■ What is being asked ■
Reproduce the rows word for word, beginning with the line containing "You are a computer-use agent. 328x263 pixels." and continuing through the last of the rows.

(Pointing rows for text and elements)

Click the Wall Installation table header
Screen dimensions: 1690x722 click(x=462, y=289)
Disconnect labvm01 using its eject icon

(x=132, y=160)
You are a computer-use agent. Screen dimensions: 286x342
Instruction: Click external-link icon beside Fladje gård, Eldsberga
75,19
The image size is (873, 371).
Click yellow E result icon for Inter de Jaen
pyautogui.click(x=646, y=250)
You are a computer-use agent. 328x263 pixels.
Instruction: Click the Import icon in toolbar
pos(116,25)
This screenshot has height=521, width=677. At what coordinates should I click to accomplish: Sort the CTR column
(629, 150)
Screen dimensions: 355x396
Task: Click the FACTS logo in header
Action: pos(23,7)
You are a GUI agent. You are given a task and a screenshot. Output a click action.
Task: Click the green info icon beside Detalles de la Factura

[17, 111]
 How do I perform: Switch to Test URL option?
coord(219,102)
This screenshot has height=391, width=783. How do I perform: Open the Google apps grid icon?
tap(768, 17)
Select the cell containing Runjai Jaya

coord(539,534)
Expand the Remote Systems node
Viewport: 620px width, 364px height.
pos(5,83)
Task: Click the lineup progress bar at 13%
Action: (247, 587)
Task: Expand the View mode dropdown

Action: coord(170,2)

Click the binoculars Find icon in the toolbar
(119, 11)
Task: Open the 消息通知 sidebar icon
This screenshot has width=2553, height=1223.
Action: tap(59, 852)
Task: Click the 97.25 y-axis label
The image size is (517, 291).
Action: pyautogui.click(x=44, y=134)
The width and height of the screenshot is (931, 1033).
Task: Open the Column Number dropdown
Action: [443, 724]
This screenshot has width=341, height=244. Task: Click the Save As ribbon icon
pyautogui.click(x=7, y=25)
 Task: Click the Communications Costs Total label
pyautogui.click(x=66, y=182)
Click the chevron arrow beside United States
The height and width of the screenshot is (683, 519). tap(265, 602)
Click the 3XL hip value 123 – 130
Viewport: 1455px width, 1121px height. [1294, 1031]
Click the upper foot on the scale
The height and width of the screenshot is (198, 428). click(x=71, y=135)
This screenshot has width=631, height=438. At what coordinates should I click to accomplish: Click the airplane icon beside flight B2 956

■ Task answer ■
You are a computer-use agent. 328x263 pixels.
Instruction: Click the Import icon in toolbar
pos(116,25)
This screenshot has height=521, width=677. At what coordinates should I click to accomplish: Sort the CTR column
(629, 150)
Screen dimensions: 355x396
Task: Click the FACTS logo in header
Action: pos(23,7)
You are a GUI agent. You are given a task and a screenshot. Output a click action.
Task: Click the green info icon beside Detalles de la Factura

[17, 111]
 How do I perform: Switch to Test URL option?
coord(219,102)
This screenshot has height=391, width=783. How do I perform: Open the Google apps grid icon?
tap(768, 17)
Select the cell containing Runjai Jaya

coord(539,534)
Expand the Remote Systems node
Viewport: 620px width, 364px height.
pos(5,83)
Task: Click the lineup progress bar at 13%
Action: (247, 587)
Task: Expand the View mode dropdown

Action: coord(170,2)

Click the binoculars Find icon in the toolbar
(119, 11)
Task: Open the 消息通知 sidebar icon
This screenshot has width=2553, height=1223.
Action: tap(59, 852)
Task: Click the 97.25 y-axis label
The image size is (517, 291).
Action: pyautogui.click(x=44, y=134)
The width and height of the screenshot is (931, 1033).
Task: Open the Column Number dropdown
Action: [443, 724]
This screenshot has width=341, height=244. Task: Click the Save As ribbon icon
pyautogui.click(x=7, y=25)
 Task: Click the Communications Costs Total label
pyautogui.click(x=66, y=182)
Click the chevron arrow beside United States
The height and width of the screenshot is (683, 519). tap(265, 602)
Click the 3XL hip value 123 – 130
Viewport: 1455px width, 1121px height. [1294, 1031]
Click the upper foot on the scale
The height and width of the screenshot is (198, 428). click(x=71, y=135)
This screenshot has width=631, height=438. At what coordinates should I click to accomplish: Click the airplane icon beside flight B2 956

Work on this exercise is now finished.